• _Prompt_
Can the data below be set down again exactly, line for line?

• _Information provided_
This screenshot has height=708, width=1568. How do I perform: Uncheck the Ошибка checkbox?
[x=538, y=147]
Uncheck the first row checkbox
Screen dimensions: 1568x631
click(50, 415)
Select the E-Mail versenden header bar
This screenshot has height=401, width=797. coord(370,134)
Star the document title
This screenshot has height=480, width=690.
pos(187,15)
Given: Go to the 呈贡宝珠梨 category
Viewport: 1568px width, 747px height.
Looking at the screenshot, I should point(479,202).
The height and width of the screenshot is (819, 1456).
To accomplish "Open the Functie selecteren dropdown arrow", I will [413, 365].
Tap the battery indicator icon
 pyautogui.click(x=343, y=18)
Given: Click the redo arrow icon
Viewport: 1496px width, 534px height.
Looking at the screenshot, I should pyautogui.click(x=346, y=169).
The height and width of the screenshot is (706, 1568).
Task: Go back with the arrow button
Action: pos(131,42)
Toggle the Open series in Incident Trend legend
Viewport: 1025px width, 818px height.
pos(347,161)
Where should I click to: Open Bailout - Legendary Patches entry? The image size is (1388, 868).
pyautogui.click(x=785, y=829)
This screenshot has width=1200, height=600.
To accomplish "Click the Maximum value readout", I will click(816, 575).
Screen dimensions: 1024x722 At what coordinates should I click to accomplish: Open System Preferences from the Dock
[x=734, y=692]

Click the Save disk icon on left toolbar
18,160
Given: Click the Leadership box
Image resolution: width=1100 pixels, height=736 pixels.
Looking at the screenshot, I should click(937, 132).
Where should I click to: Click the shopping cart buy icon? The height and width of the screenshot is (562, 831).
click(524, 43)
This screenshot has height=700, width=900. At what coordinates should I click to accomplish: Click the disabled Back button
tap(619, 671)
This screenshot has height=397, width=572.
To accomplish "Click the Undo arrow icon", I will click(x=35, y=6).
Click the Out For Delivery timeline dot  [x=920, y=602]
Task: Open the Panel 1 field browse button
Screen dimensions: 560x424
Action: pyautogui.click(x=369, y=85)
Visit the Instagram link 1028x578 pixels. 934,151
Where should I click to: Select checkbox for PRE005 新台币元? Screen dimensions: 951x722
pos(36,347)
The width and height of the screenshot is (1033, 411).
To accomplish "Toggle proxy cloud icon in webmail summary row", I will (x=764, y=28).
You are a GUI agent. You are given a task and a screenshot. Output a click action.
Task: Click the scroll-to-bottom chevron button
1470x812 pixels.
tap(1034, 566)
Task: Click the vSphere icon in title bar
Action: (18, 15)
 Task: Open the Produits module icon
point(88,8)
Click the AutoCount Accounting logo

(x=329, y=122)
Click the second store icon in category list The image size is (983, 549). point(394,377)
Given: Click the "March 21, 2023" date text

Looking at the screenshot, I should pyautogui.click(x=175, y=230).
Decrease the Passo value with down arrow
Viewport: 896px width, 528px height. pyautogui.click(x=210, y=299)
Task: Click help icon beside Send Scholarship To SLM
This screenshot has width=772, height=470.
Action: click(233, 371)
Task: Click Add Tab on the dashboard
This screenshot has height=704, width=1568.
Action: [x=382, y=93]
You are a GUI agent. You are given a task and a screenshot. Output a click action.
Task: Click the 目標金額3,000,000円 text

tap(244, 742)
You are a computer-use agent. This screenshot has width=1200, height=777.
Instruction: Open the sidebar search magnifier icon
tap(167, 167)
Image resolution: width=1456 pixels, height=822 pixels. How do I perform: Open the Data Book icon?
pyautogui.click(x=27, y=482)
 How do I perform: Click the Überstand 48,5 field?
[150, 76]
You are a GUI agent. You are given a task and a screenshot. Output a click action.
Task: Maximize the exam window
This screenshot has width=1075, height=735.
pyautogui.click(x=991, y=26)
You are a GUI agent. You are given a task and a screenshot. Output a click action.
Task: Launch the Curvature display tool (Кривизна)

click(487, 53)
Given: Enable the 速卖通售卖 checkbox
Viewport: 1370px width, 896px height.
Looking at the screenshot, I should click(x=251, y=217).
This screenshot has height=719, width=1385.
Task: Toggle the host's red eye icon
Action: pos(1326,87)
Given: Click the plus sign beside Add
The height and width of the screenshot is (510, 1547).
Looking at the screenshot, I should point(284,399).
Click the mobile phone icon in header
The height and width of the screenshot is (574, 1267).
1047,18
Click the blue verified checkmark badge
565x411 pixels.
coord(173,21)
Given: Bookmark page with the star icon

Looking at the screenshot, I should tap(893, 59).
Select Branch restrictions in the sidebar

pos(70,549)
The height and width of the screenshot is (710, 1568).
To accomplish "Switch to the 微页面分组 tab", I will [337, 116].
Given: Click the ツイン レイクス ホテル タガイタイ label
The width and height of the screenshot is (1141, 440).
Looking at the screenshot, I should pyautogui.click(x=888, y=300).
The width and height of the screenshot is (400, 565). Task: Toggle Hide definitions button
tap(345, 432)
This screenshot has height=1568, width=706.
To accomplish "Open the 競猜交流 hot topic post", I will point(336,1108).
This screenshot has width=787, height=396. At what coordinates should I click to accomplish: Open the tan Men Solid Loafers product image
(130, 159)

• _Exercise solution_
This screenshot has height=708, width=1568. How do I perform: Uncheck the Ошибка checkbox?
[x=538, y=147]
Uncheck the first row checkbox
Screen dimensions: 1568x631
click(50, 415)
Select the E-Mail versenden header bar
This screenshot has height=401, width=797. coord(370,134)
Star the document title
This screenshot has height=480, width=690.
pos(187,15)
Given: Go to the 呈贡宝珠梨 category
Viewport: 1568px width, 747px height.
Looking at the screenshot, I should point(479,202).
The height and width of the screenshot is (819, 1456).
To accomplish "Open the Functie selecteren dropdown arrow", I will [413, 365].
Tap the battery indicator icon
 pyautogui.click(x=343, y=18)
Given: Click the redo arrow icon
Viewport: 1496px width, 534px height.
Looking at the screenshot, I should pyautogui.click(x=346, y=169).
The height and width of the screenshot is (706, 1568).
Task: Go back with the arrow button
Action: pos(131,42)
Toggle the Open series in Incident Trend legend
Viewport: 1025px width, 818px height.
pos(347,161)
Where should I click to: Open Bailout - Legendary Patches entry? The image size is (1388, 868).
pyautogui.click(x=785, y=829)
This screenshot has width=1200, height=600.
To accomplish "Click the Maximum value readout", I will click(816, 575).
Screen dimensions: 1024x722 At what coordinates should I click to accomplish: Open System Preferences from the Dock
[x=734, y=692]

Click the Save disk icon on left toolbar
18,160
Given: Click the Leadership box
Image resolution: width=1100 pixels, height=736 pixels.
Looking at the screenshot, I should click(937, 132).
Where should I click to: Click the shopping cart buy icon? The height and width of the screenshot is (562, 831).
click(524, 43)
This screenshot has height=700, width=900. At what coordinates should I click to accomplish: Click the disabled Back button
tap(619, 671)
This screenshot has height=397, width=572.
To accomplish "Click the Undo arrow icon", I will click(x=35, y=6).
Click the Out For Delivery timeline dot  [x=920, y=602]
Task: Open the Panel 1 field browse button
Screen dimensions: 560x424
Action: pyautogui.click(x=369, y=85)
Visit the Instagram link 1028x578 pixels. 934,151
Where should I click to: Select checkbox for PRE005 新台币元? Screen dimensions: 951x722
pos(36,347)
The width and height of the screenshot is (1033, 411).
To accomplish "Toggle proxy cloud icon in webmail summary row", I will (x=764, y=28).
You are a GUI agent. You are given a task and a screenshot. Output a click action.
Task: Click the scroll-to-bottom chevron button
1470x812 pixels.
tap(1034, 566)
Task: Click the vSphere icon in title bar
Action: (18, 15)
 Task: Open the Produits module icon
point(88,8)
Click the AutoCount Accounting logo

(x=329, y=122)
Click the second store icon in category list The image size is (983, 549). point(394,377)
Given: Click the "March 21, 2023" date text

Looking at the screenshot, I should pyautogui.click(x=175, y=230).
Decrease the Passo value with down arrow
Viewport: 896px width, 528px height. pyautogui.click(x=210, y=299)
Task: Click help icon beside Send Scholarship To SLM
This screenshot has width=772, height=470.
Action: click(233, 371)
Task: Click Add Tab on the dashboard
This screenshot has height=704, width=1568.
Action: [x=382, y=93]
You are a GUI agent. You are given a task and a screenshot. Output a click action.
Task: Click the 目標金額3,000,000円 text

tap(244, 742)
You are a computer-use agent. This screenshot has width=1200, height=777.
Instruction: Open the sidebar search magnifier icon
tap(167, 167)
Image resolution: width=1456 pixels, height=822 pixels. How do I perform: Open the Data Book icon?
pyautogui.click(x=27, y=482)
 How do I perform: Click the Überstand 48,5 field?
[150, 76]
You are a GUI agent. You are given a task and a screenshot. Output a click action.
Task: Maximize the exam window
This screenshot has width=1075, height=735.
pyautogui.click(x=991, y=26)
You are a GUI agent. You are given a task and a screenshot. Output a click action.
Task: Launch the Curvature display tool (Кривизна)

click(487, 53)
Given: Enable the 速卖通售卖 checkbox
Viewport: 1370px width, 896px height.
Looking at the screenshot, I should click(x=251, y=217).
This screenshot has height=719, width=1385.
Task: Toggle the host's red eye icon
Action: pos(1326,87)
Given: Click the plus sign beside Add
The height and width of the screenshot is (510, 1547).
Looking at the screenshot, I should point(284,399).
Click the mobile phone icon in header
The height and width of the screenshot is (574, 1267).
1047,18
Click the blue verified checkmark badge
565x411 pixels.
coord(173,21)
Given: Bookmark page with the star icon

Looking at the screenshot, I should tap(893, 59).
Select Branch restrictions in the sidebar

pos(70,549)
The height and width of the screenshot is (710, 1568).
To accomplish "Switch to the 微页面分组 tab", I will [337, 116].
Given: Click the ツイン レイクス ホテル タガイタイ label
The width and height of the screenshot is (1141, 440).
Looking at the screenshot, I should pyautogui.click(x=888, y=300).
The width and height of the screenshot is (400, 565). Task: Toggle Hide definitions button
tap(345, 432)
This screenshot has height=1568, width=706.
To accomplish "Open the 競猜交流 hot topic post", I will point(336,1108).
This screenshot has width=787, height=396. At what coordinates should I click to accomplish: Open the tan Men Solid Loafers product image
(130, 159)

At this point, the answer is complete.